## Required work
Would you please write out every record exactly?

## Source information

▬▬▬▬▬▬▬▬▬▬

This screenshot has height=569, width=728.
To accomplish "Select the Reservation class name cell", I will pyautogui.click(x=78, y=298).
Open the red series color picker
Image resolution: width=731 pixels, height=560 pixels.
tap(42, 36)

▬▬▬▬▬▬▬▬▬▬

## Your response
This screenshot has height=569, width=728.
To accomplish "Select the Reservation class name cell", I will pyautogui.click(x=78, y=298).
Open the red series color picker
Image resolution: width=731 pixels, height=560 pixels.
tap(42, 36)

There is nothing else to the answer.